── Provided records ──

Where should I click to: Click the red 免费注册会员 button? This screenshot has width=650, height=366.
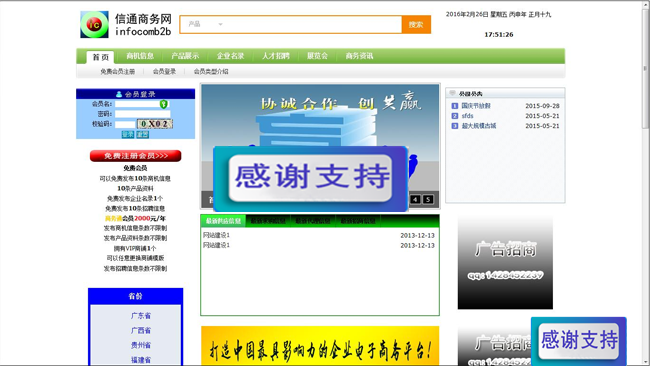pyautogui.click(x=136, y=156)
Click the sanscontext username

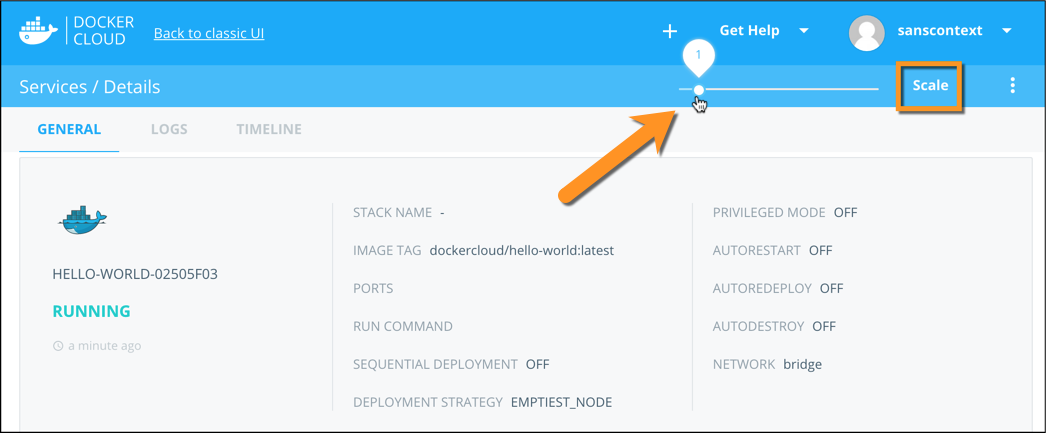coord(942,31)
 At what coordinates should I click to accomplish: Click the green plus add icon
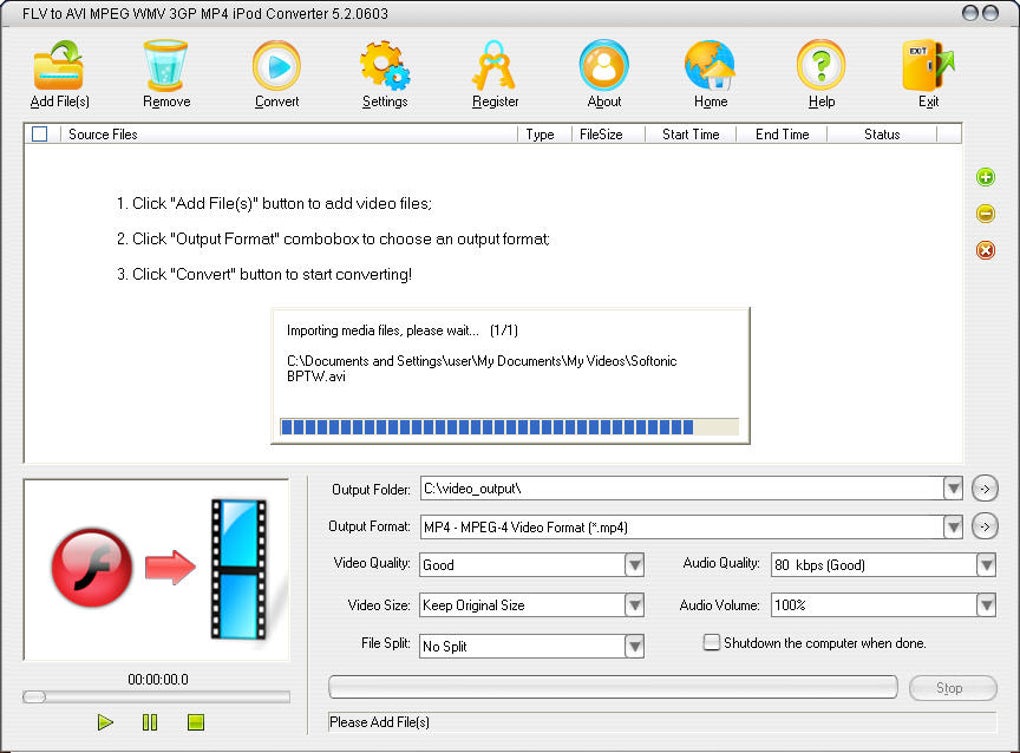(986, 177)
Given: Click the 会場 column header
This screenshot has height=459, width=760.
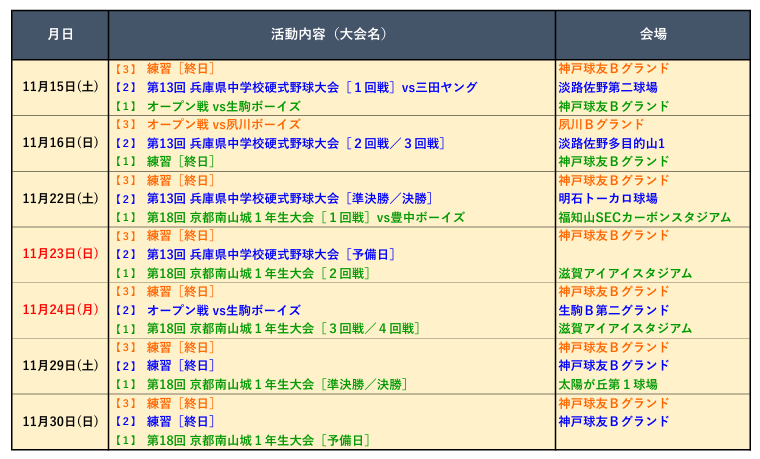Looking at the screenshot, I should pos(652,34).
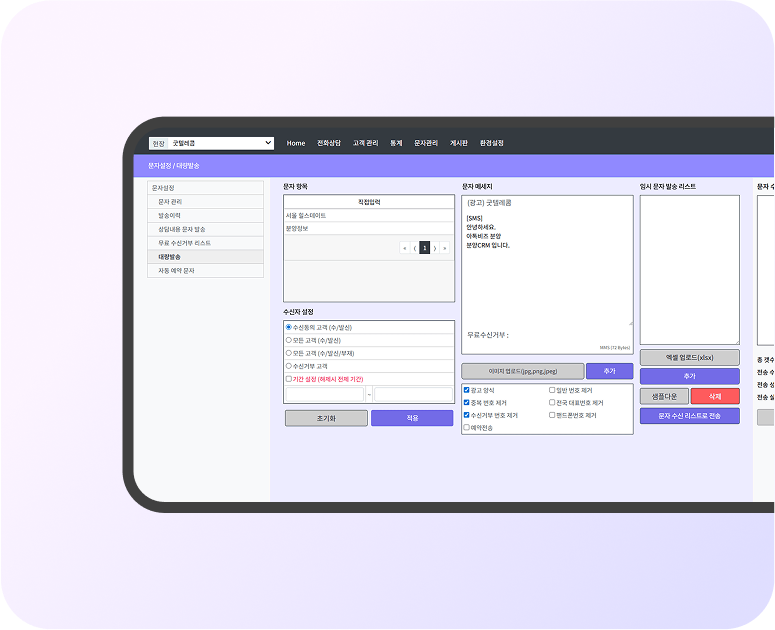Click inside the 문자 메세지 text area
Viewport: 775px width, 630px height.
547,280
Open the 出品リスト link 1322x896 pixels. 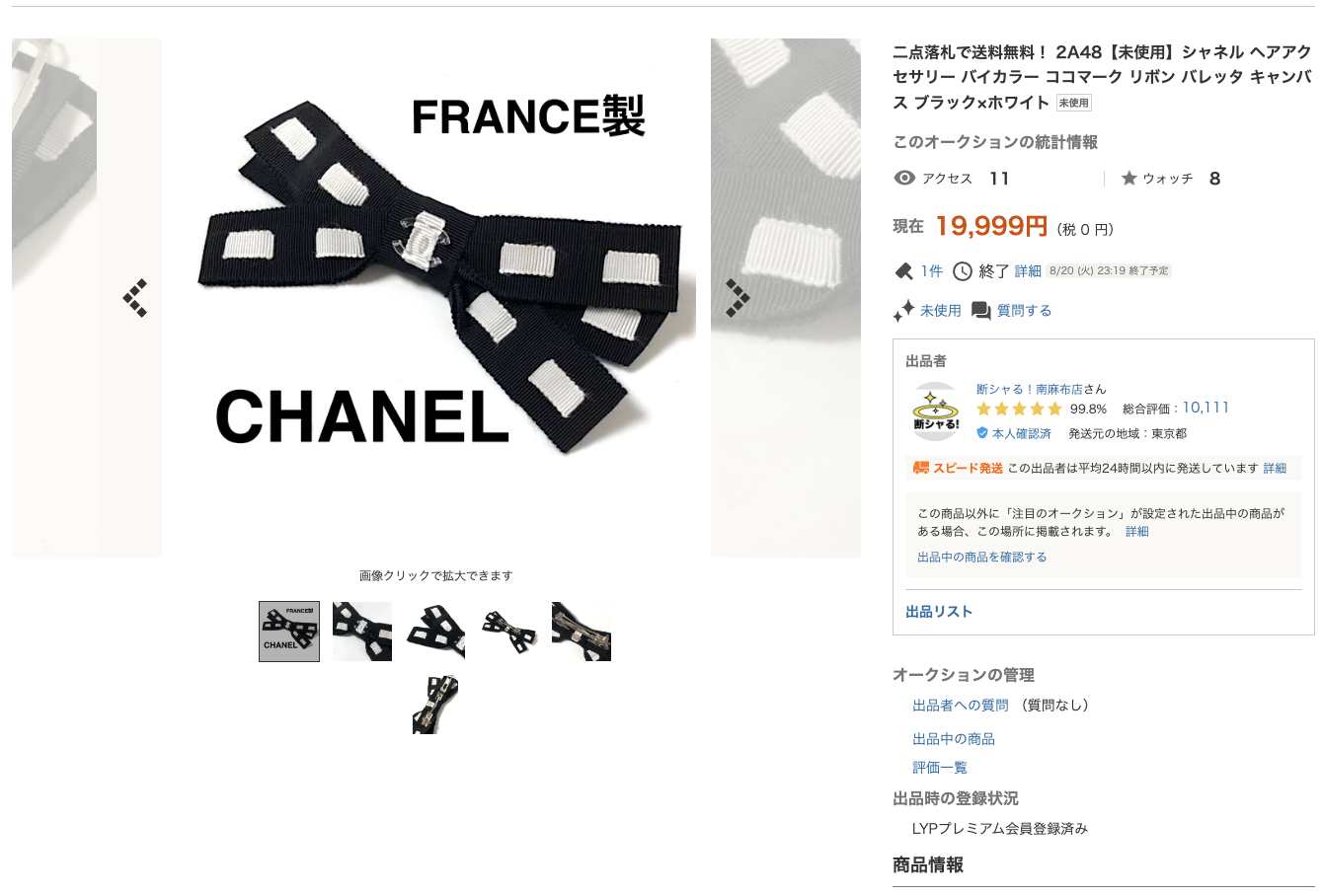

───

* [What you are asked to do]
An exact copy of the records above is required, leaving out the pictures.

* [Answer space]
Where should I click to: Click the red 免费注册会员 button? This screenshot has width=650, height=366.
pyautogui.click(x=136, y=156)
Click the sanscontext username

coord(942,31)
 At what coordinates should I click to accomplish: Click the green plus add icon
(986, 177)
Given: Click the 会場 column header
This screenshot has height=459, width=760.
Looking at the screenshot, I should pos(652,34).
Click inside the 문자 메세지 text area
Viewport: 775px width, 630px height.
547,280
Open the 出品リスト link 1322x896 pixels. 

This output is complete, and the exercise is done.